Find the position as a function of time for the electron.

We integrate again in the \(x\)-direction

\[ x(t) = 100\mathrm{m/s}t, \]

and in the \(y\)-direction (remember that these two degrees of freedom don’t depend on each other) we get

\[ y(t) = -10\mathrm{m/s^2}t^2-\frac{5}{3}\mathrm{m/s^3}t^3. \]

The field is only acting inside a box of length \(L = 2m\).

How long time is the electron inside the field?
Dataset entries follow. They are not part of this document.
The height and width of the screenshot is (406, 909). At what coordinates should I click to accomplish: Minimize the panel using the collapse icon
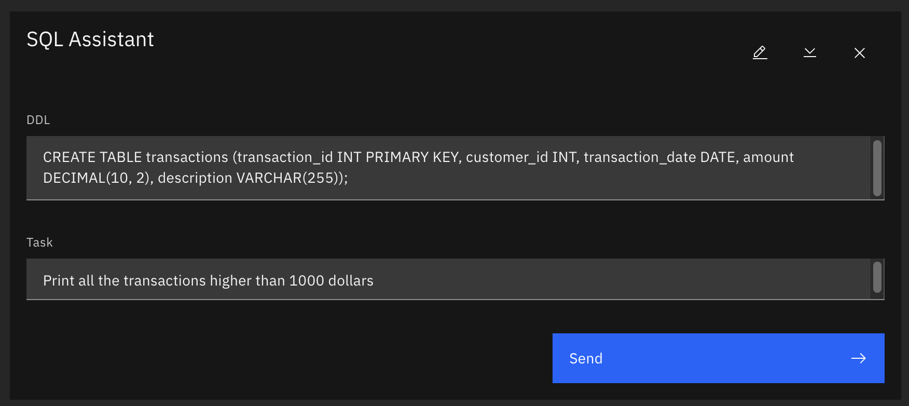point(809,52)
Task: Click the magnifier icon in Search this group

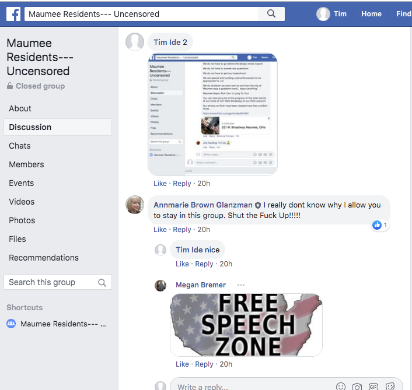Action: (102, 283)
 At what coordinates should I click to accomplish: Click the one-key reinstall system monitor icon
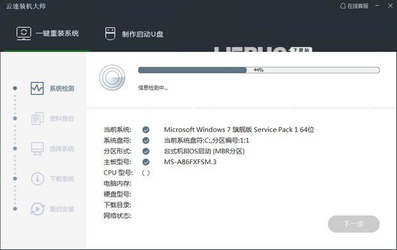coord(24,34)
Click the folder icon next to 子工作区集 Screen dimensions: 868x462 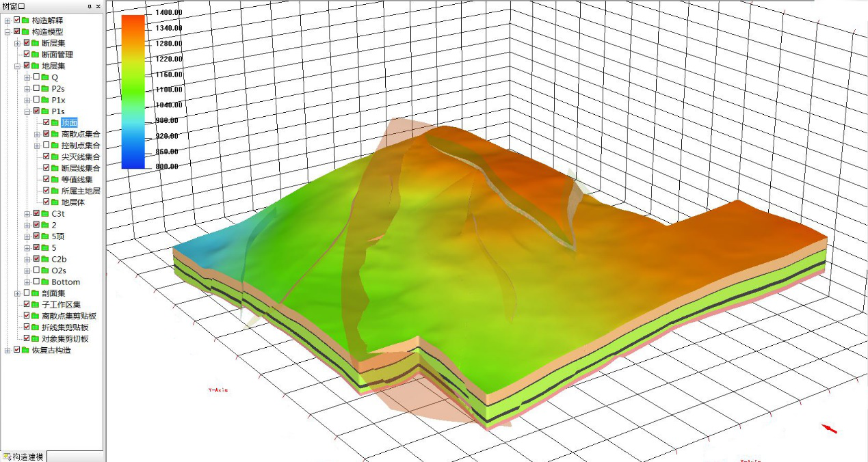pos(35,305)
If we use the equation for the \(x\)-direction (the length of the box), we can then use the equation for \(x(t) = 100\mathrm{m/s}t\) and simply set \(x=2\)m and we find

\[ t=\frac{1}{50}\mathrm{s}. \]

What is the displacement in the \(y\)-direction when the electron leaves the box. (We call this the deflection of the electron).

Here we simply use

\[ y(t) = -10\mathrm{m/s^2}t^2-\frac{5}{3}\mathrm{m/s^3}t^3, \]

and use \(t=1/50\)s and find that

\[ y = -0.004013 \mathrm{m}. \]

Find the angle the velocity vector forms with the horizontal axis as the electron leaves the box.
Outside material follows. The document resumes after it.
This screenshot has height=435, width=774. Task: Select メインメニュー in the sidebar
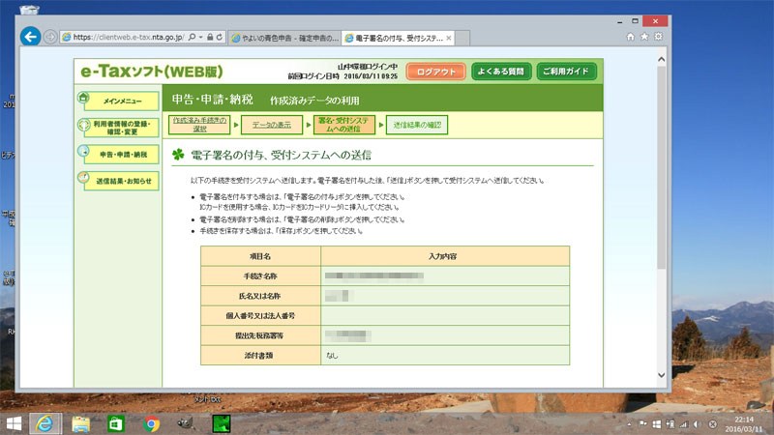click(x=118, y=100)
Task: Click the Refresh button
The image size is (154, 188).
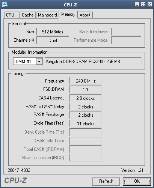Action: [106, 181]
Again, we use \(t=1/50\)s and calculate the velocities in the \(x\)- and the \(y\)-directions (the velocity in the \(x\)-direction is just a constant) and find the angle using

\[ \tan{\alpha} = \frac{v_y(t=1/50)}{v_x(t=1/50)}, \]

which leads to

\[ \alpha = -0.23, \]

in degrees (not radians).

Drag force#

Using equations (2.84) and (2.82) in Taylor, we have that \(f_{\mathrm{quad}}/f_{\mathrm{lin}}=(\kappa\rho Av^2)/(3\pi\eta Dv)\). With \(\kappa =1/4\) and \(A=\pi D^2/4\) we obtain \(f_{\mathrm{quad}}/f_{\mathrm{lin}}=(\rho Dv)/(48\eta)\) or \(R/48\) with \(R\) given by equation (2.83) of Taylor.

With these numbers \(R=1.1\times 10^{-2}\) and it is safe to neglect the quadratic drag.

Falling object#

If we insert Taylor series for \(\exp{-(t/\tau)}\) into equation (2.33) of Taylor, we have

\[ v_y(t) = v_{\mathrm{ter}}\left[1-\exp{-(t/\tau)}\right] = v_{\mathrm{ter}}\left[1-(1-\frac{t}{\tau}+\frac{t^2}{2\tau^2}+\dots )\right]. \]
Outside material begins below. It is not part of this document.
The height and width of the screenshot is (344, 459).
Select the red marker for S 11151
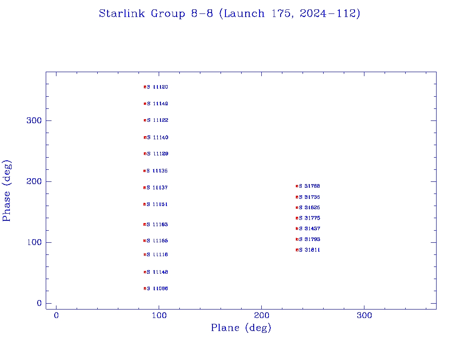144,204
The first two terms on the right cancel and, if \(t\) is sufficiently small, we can neglect terms with higher powers than two in \(t\). This gives us

\[ v_y(t) \approx v_{\mathrm{ter}}\frac{t}{\tau}=gt, \]

where we used that \(v_{\mathrm{ter}}=g\tau\) from equation (2.34) in Taylor. This means that for small velocities it is the gravitational force which dominates.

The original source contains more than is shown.